The U.S. House of Representatives should follow the lead of the Senate and agree to amend the law that prevents Intelsat from buying New Skies Satellites, the company that Intelsat spun off in April 1998 in preparation for its now-completed privatization.

The law in question is the Open Market Reorganization for the Betterment of International Telecommunications (ORBIT) Act. Enacted in 2000, the ORBIT Act set the conditions for privatizing Intelsat and Inmarsat, both of which were established as intergovernmental cooperative organizations.

Among those conditions was that New Skies not be permitted to merge with Intelsat within 11 years of the latter’s privatization. A similar provision bars Inmarsat from merging with its spinoff company, ICO Global Communications, for 15 years.

Intelsat’s breakup was driven by concern that as a private company, it would use the size and clout it had accumulated as a treaty organization with special rights and privileges to crush all competition, be it global, regional or national. So Intelsat’s members agreed, in consultation with the U.S. Department of State, to give up five satellites and their associated orbital slots and contracts to create a new global competitor — New Skies Satellites.

The ORBIT Act’s anti-merger provisions were intended to preserve the new status quo as a way of ensuring competition in satellite services. But the authors of those provisions failed to take into account the changes that had already taken place in the industry, not to mention pre-existing U.S. laws.

To begin with, Intelsat had competition by the time the ORBIT Act was enacted. PanAmSat Corp. had emerged by then as a strong and viable global player, for example, while other operators were adding capacity and expanding their global reach.

Further, the U.S. government has long had laws designed to prevent monopolistic behavior on the part of companies. It also has regulatory agencies, such as the Commerce Department, Justice Department and Federal Communications Commission (FCC), that have responsibility for ensuring that corporate mergers are consistent with the public interest.

This system is not perfect, but it works. In 2002, for example, the FCC derailed the proposed merger of DirecTV and EchoStar Communications Corp. when it declared that the deal would not serve the public interest because it would create a U.S. monopoly in satellite television.

There were good reasons not to include the anti-merger provisions in the ORBIT Act in the first place, and the case for doing away with them today is even more compelling.

Intelsat is no longer the 800-pound gorilla in the global satellite telecommunications marketplace. In 2001, SES Astra, the European satellite direct broadcast television provider, gobbled up GE American Communications to create SES Americom, now the world’s largest satellite fleet operator.

In addition, the telecommunications boom that was under way in the late 1990s went bust, leaving an unhealthy excess of satellite transponder capacity that persists. Most industry observers see more consolidation as not only inevitable but also desirable.

Finally, several satellite operators, including Intelsat, Inmarsat, PanAmSat, New Skies and regional operator Eutelsat, have been purchased by private equity investment houses.

It is time to let the satellite telecommunications industry do what commercial industries do, which is adapt to market conditions in whatever way they see fit.

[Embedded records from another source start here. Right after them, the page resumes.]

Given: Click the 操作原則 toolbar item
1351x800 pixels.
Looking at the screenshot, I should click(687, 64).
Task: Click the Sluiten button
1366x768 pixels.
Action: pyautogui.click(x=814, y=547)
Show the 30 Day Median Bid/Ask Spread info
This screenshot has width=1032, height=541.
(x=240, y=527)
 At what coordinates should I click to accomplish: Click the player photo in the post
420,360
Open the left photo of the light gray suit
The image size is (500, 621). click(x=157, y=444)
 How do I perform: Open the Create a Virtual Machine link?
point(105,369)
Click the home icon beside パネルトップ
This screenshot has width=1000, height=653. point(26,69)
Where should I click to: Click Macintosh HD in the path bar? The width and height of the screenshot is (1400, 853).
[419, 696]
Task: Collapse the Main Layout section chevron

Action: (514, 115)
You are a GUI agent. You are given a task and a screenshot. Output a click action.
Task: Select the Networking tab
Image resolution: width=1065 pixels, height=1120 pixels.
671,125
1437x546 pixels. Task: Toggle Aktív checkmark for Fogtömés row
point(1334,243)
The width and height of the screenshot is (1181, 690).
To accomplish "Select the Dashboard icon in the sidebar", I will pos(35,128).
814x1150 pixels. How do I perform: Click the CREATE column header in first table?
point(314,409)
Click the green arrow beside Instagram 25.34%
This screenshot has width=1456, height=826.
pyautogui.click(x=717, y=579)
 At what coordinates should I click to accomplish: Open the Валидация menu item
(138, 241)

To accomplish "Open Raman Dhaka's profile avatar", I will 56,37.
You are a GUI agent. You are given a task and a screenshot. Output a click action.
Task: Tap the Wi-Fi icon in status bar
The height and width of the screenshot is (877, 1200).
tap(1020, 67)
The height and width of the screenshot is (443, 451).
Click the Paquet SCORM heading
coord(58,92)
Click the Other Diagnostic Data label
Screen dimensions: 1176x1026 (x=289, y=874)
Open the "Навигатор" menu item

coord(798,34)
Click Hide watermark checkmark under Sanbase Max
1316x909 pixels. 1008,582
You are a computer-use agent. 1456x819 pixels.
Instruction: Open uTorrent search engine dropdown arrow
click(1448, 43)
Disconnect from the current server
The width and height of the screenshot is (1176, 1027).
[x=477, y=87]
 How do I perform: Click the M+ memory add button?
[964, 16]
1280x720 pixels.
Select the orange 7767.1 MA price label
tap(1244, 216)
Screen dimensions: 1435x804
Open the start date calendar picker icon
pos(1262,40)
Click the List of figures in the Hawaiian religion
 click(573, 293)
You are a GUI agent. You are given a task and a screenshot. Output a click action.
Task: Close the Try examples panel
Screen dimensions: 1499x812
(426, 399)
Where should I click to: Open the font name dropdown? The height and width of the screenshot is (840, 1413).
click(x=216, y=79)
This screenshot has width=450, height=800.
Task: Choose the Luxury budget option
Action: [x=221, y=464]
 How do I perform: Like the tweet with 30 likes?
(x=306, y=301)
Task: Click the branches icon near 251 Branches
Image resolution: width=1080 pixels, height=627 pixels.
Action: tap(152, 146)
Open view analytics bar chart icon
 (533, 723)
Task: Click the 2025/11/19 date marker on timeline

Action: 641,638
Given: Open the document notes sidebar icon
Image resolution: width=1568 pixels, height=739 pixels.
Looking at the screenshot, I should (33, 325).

This is not to say that an Intelsat-New Skies merger is the only possible consolidation outcome, or even the one that is best for the industry at large. Government regulatory agencies around the world — and these are now global service providers — should scrutinize any proposed merger for anti trust implications.

But the ORBIT Act provisions barring specific mergers amount to U.S. government meddling that has no place in a commercial industry already subject to antitrust laws and regulatory agencies. Congress should strike that measure from the ORBIT Act at the earliest opportunity.